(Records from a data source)

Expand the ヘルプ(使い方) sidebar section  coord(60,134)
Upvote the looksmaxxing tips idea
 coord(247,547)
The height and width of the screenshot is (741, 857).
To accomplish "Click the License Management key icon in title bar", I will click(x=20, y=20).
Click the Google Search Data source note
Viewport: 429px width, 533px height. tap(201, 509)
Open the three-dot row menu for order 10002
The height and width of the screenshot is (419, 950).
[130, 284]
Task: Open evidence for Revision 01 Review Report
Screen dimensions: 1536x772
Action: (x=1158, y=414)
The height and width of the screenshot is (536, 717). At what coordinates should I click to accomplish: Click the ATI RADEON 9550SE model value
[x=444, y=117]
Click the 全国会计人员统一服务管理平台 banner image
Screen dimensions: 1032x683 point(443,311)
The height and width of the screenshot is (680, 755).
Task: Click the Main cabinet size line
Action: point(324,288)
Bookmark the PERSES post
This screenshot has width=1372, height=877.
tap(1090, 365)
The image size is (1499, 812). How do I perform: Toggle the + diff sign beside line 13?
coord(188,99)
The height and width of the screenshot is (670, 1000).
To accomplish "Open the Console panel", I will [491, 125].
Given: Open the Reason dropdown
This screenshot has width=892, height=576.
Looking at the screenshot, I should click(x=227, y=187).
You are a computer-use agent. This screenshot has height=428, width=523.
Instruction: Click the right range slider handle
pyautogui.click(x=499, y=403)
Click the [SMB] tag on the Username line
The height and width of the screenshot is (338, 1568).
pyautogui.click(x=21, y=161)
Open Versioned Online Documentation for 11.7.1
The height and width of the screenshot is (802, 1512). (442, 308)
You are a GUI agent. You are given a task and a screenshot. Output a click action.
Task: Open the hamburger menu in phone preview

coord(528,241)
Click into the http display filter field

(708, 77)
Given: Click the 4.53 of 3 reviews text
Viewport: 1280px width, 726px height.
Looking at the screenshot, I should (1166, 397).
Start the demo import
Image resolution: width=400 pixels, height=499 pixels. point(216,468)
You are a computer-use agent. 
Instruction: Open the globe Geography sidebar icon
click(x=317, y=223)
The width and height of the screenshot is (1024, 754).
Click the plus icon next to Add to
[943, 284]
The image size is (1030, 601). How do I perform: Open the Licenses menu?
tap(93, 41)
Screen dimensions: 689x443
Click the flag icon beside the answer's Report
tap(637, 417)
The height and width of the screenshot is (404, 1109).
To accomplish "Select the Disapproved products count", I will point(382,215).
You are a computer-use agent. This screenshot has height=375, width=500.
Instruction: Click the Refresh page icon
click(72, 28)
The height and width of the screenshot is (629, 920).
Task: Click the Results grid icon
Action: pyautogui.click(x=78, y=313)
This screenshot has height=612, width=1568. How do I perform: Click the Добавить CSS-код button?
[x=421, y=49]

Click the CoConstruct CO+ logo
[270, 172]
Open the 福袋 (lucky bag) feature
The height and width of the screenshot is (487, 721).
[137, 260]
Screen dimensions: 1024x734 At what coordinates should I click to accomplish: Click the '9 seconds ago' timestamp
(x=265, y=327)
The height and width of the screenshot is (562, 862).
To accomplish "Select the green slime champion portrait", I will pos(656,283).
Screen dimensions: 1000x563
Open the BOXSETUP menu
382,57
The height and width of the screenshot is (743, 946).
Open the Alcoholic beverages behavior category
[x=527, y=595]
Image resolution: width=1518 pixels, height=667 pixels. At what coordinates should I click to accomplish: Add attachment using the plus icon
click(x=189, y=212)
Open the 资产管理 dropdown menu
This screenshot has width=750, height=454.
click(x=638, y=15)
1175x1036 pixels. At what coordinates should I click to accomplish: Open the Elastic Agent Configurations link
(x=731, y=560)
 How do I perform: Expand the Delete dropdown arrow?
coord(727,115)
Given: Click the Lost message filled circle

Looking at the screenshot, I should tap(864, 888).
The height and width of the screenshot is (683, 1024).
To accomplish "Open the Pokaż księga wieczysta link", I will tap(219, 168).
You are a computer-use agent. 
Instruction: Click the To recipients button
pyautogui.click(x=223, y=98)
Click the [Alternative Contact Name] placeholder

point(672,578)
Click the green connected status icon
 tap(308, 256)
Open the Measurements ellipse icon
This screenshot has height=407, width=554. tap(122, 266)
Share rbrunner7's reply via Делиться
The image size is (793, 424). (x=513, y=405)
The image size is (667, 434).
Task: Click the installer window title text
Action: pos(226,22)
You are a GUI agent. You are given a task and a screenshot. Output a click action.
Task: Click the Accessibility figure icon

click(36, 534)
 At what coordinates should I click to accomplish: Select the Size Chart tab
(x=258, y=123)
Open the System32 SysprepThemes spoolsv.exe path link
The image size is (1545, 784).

(Work to complete) When you copy the data, keep every line word for word.

(Problem solution)
Expand the ヘルプ(使い方) sidebar section  coord(60,134)
Upvote the looksmaxxing tips idea
 coord(247,547)
The height and width of the screenshot is (741, 857).
To accomplish "Click the License Management key icon in title bar", I will click(x=20, y=20).
Click the Google Search Data source note
Viewport: 429px width, 533px height. tap(201, 509)
Open the three-dot row menu for order 10002
The height and width of the screenshot is (419, 950).
[130, 284]
Task: Open evidence for Revision 01 Review Report
Screen dimensions: 1536x772
Action: (x=1158, y=414)
The height and width of the screenshot is (536, 717). At what coordinates should I click to accomplish: Click the ATI RADEON 9550SE model value
[x=444, y=117]
Click the 全国会计人员统一服务管理平台 banner image
Screen dimensions: 1032x683 point(443,311)
The height and width of the screenshot is (680, 755).
Task: Click the Main cabinet size line
Action: point(324,288)
Bookmark the PERSES post
This screenshot has width=1372, height=877.
tap(1090, 365)
The image size is (1499, 812). How do I perform: Toggle the + diff sign beside line 13?
coord(188,99)
The height and width of the screenshot is (670, 1000).
To accomplish "Open the Console panel", I will [491, 125].
Given: Open the Reason dropdown
This screenshot has width=892, height=576.
Looking at the screenshot, I should click(x=227, y=187).
You are a computer-use agent. This screenshot has height=428, width=523.
Instruction: Click the right range slider handle
pyautogui.click(x=499, y=403)
Click the [SMB] tag on the Username line
The height and width of the screenshot is (338, 1568).
pyautogui.click(x=21, y=161)
Open Versioned Online Documentation for 11.7.1
The height and width of the screenshot is (802, 1512). (442, 308)
You are a GUI agent. You are given a task and a screenshot. Output a click action.
Task: Open the hamburger menu in phone preview

coord(528,241)
Click into the http display filter field

(708, 77)
Given: Click the 4.53 of 3 reviews text
Viewport: 1280px width, 726px height.
Looking at the screenshot, I should (1166, 397).
Start the demo import
Image resolution: width=400 pixels, height=499 pixels. point(216,468)
You are a computer-use agent. 
Instruction: Open the globe Geography sidebar icon
click(x=317, y=223)
The width and height of the screenshot is (1024, 754).
Click the plus icon next to Add to
[943, 284]
The image size is (1030, 601). How do I perform: Open the Licenses menu?
tap(93, 41)
Screen dimensions: 689x443
Click the flag icon beside the answer's Report
tap(637, 417)
The height and width of the screenshot is (404, 1109).
To accomplish "Select the Disapproved products count", I will point(382,215).
You are a computer-use agent. This screenshot has height=375, width=500.
Instruction: Click the Refresh page icon
click(72, 28)
The height and width of the screenshot is (629, 920).
Task: Click the Results grid icon
Action: pyautogui.click(x=78, y=313)
This screenshot has height=612, width=1568. How do I perform: Click the Добавить CSS-код button?
[x=421, y=49]

Click the CoConstruct CO+ logo
[270, 172]
Open the 福袋 (lucky bag) feature
The height and width of the screenshot is (487, 721).
[137, 260]
Screen dimensions: 1024x734 At what coordinates should I click to accomplish: Click the '9 seconds ago' timestamp
(x=265, y=327)
The height and width of the screenshot is (562, 862).
To accomplish "Select the green slime champion portrait", I will pos(656,283).
Screen dimensions: 1000x563
Open the BOXSETUP menu
382,57
The height and width of the screenshot is (743, 946).
Open the Alcoholic beverages behavior category
[x=527, y=595]
Image resolution: width=1518 pixels, height=667 pixels. At what coordinates should I click to accomplish: Add attachment using the plus icon
click(x=189, y=212)
Open the 资产管理 dropdown menu
This screenshot has width=750, height=454.
click(x=638, y=15)
1175x1036 pixels. At what coordinates should I click to accomplish: Open the Elastic Agent Configurations link
(x=731, y=560)
 How do I perform: Expand the Delete dropdown arrow?
coord(727,115)
Given: Click the Lost message filled circle

Looking at the screenshot, I should tap(864, 888).
The height and width of the screenshot is (683, 1024).
To accomplish "Open the Pokaż księga wieczysta link", I will tap(219, 168).
You are a computer-use agent. 
Instruction: Click the To recipients button
pyautogui.click(x=223, y=98)
Click the [Alternative Contact Name] placeholder

point(672,578)
Click the green connected status icon
 tap(308, 256)
Open the Measurements ellipse icon
This screenshot has height=407, width=554. tap(122, 266)
Share rbrunner7's reply via Делиться
The image size is (793, 424). (x=513, y=405)
The image size is (667, 434).
Task: Click the installer window title text
Action: pos(226,22)
You are a GUI agent. You are given a task and a screenshot. Output a click action.
Task: Click the Accessibility figure icon

click(36, 534)
 At what coordinates should I click to accomplish: Select the Size Chart tab
(x=258, y=123)
Open the System32 SysprepThemes spoolsv.exe path link
The image size is (1545, 784).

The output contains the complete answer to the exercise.